I am thinking about Swiss Army knives as I watch school districts plan concurrent instruction as part of a return to school strategy.
A basic first principle at a time there is no plan to vaccinate Americans under 16, and a not fully operational plan to vaccinate everyone else either, is that schools can reopen live but you cannot compel students to attend in-person. Janice Jackson, the CEO of Chicago Public Schools, discussed that in a recent Bellwether webinar.
But there is a growing push to get students back in school and President-elect Biden is making return to live part of his first 100 days agenda. That will increase momentum.
In response to all this, the default emerging in some places is concurrent instruction. Some students live, some joining online. Sounds like a great third way, compromise, our universal approach. In fact, it’s really hard to do everything well at once – it’s sort of the multitool of education. Some districts have already abandoned it.
High quality live instruction is challenging – and something school districts struggled to do at scale pre-pandemic. High quality remote is challenging, too. Something that districts around the country are struggling with now. Doing both? At the same time?
An option that is at once logistically challenging and often politically complicated is to reassign students so there are live classes, remote classes, but not concurrent classes. District adherence to teacher of record norms or questions about special education are some of the issues that create an inertia against reassigning students midyear. (It’s really hard to overstate how much inertia has driven practice this past 10 months) In some cases policy flexibility will be required along with practice flexibility.
On the upside, it’s also a way to respect teacher choice and protect teachers with underlying health conditions. Of course, another option is to stay remote but that’s increasingly politically untenable and there is a growing consensus against it.

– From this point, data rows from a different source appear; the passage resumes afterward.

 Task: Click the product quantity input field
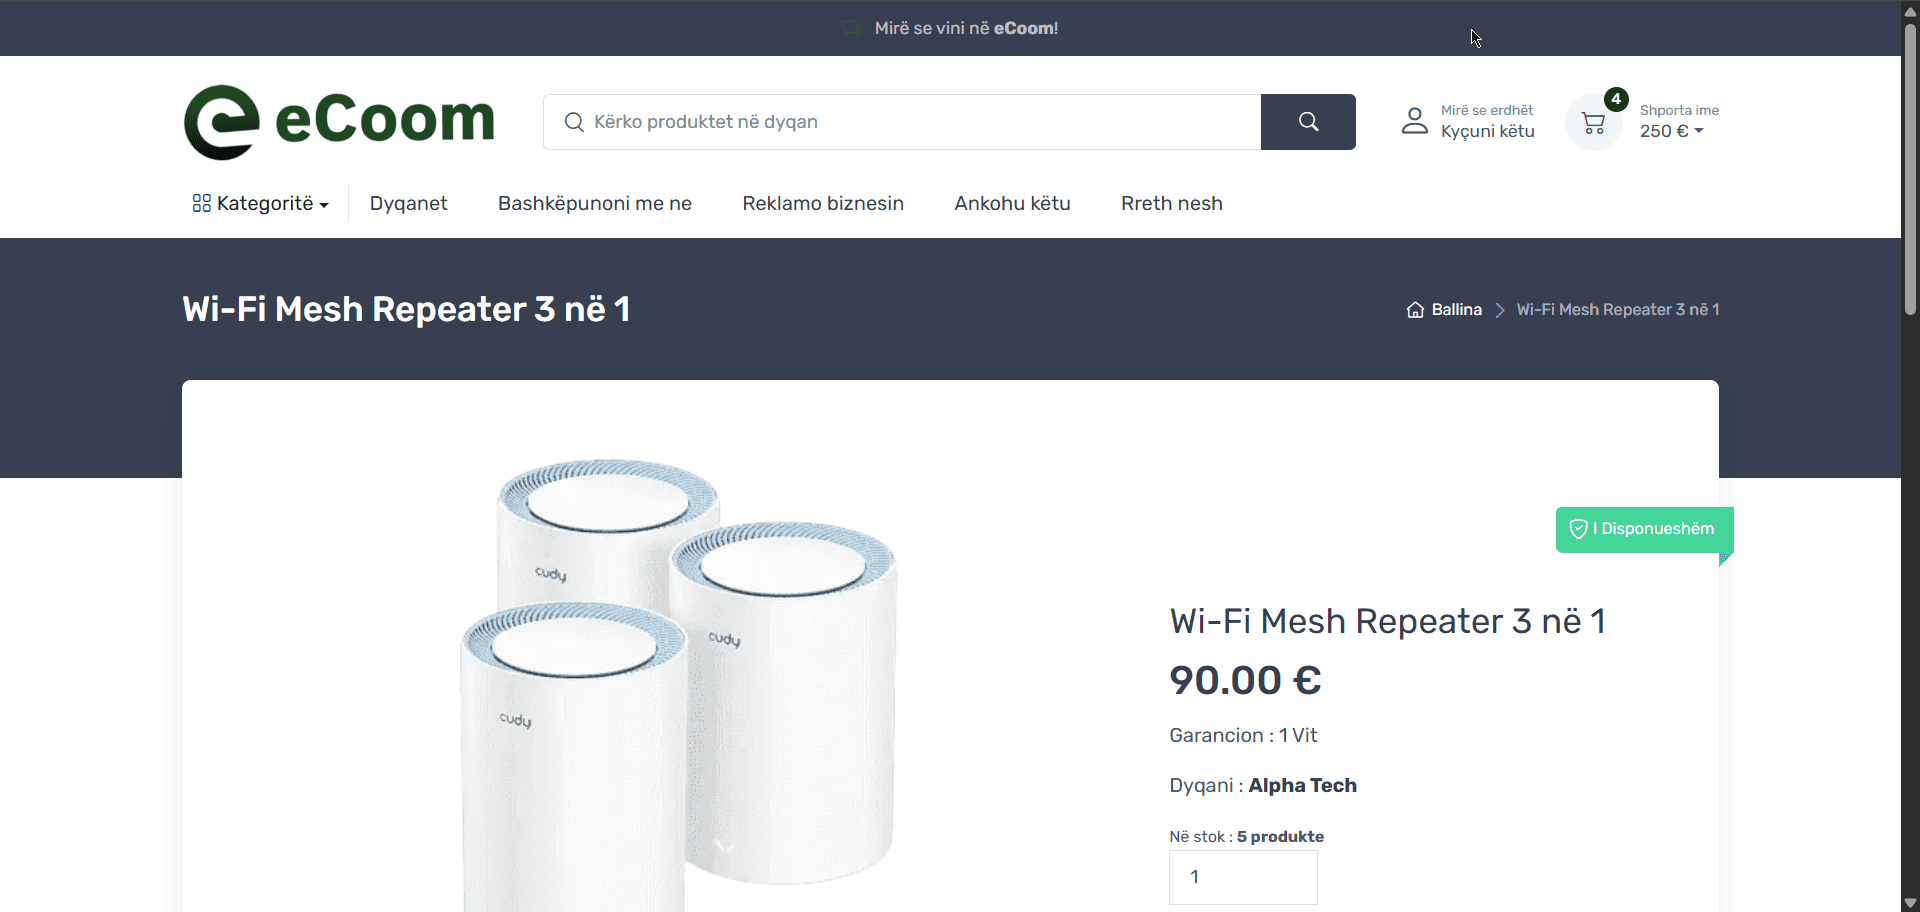[x=1243, y=877]
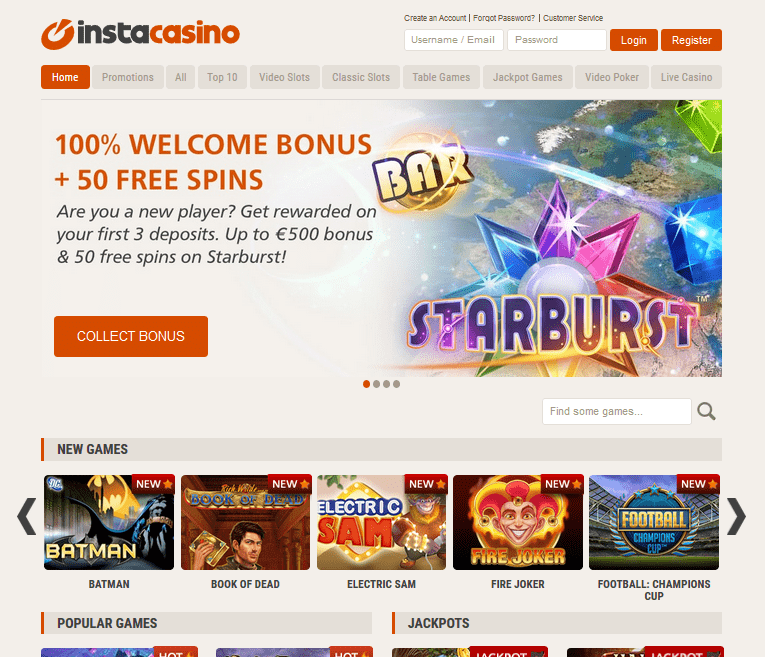
Task: Open the Fire Joker game thumbnail
Action: coord(518,522)
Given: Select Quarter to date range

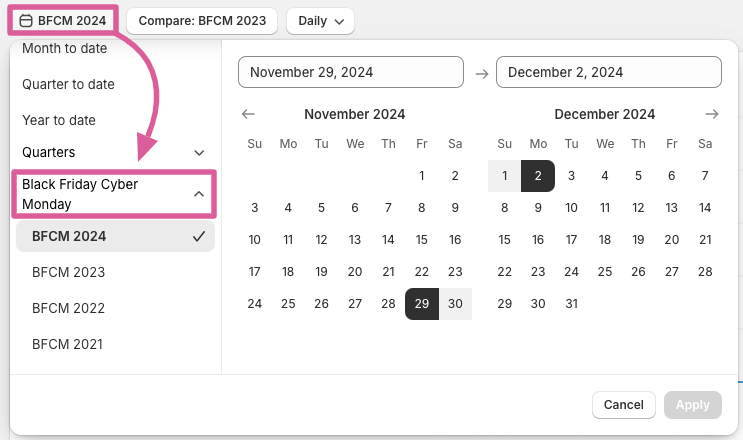Looking at the screenshot, I should pyautogui.click(x=68, y=84).
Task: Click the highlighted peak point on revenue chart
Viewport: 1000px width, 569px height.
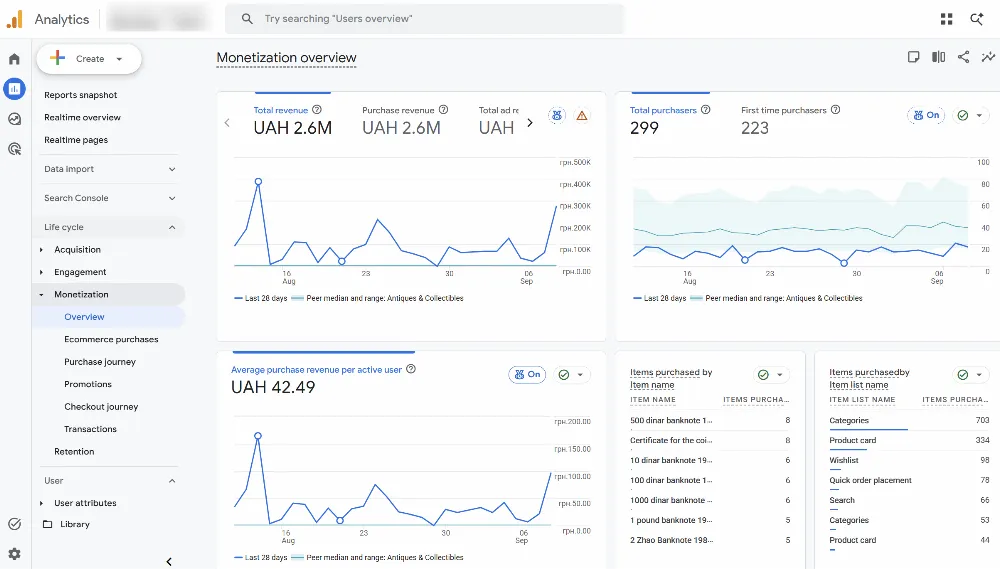Action: 258,182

What seems like a bad idea for sure is trying to limp toward the end of the school year with fingers crossed. Now may be the time to reorganize for the short term.  And some districts and charter school networks are innovating with bifurcating by online and live now – and have been. Some have committed to virtual only to focus on that. Some have pulled back from concurrent. But there are still a lot of plans to shift to concurrent going forward. To torture the knife metaphor a bit – what we need right now is the sharpest edge we can find to get all kids learning again. That’s probably supporting teachers to focus on one thing and doing it well rather than a few things at once.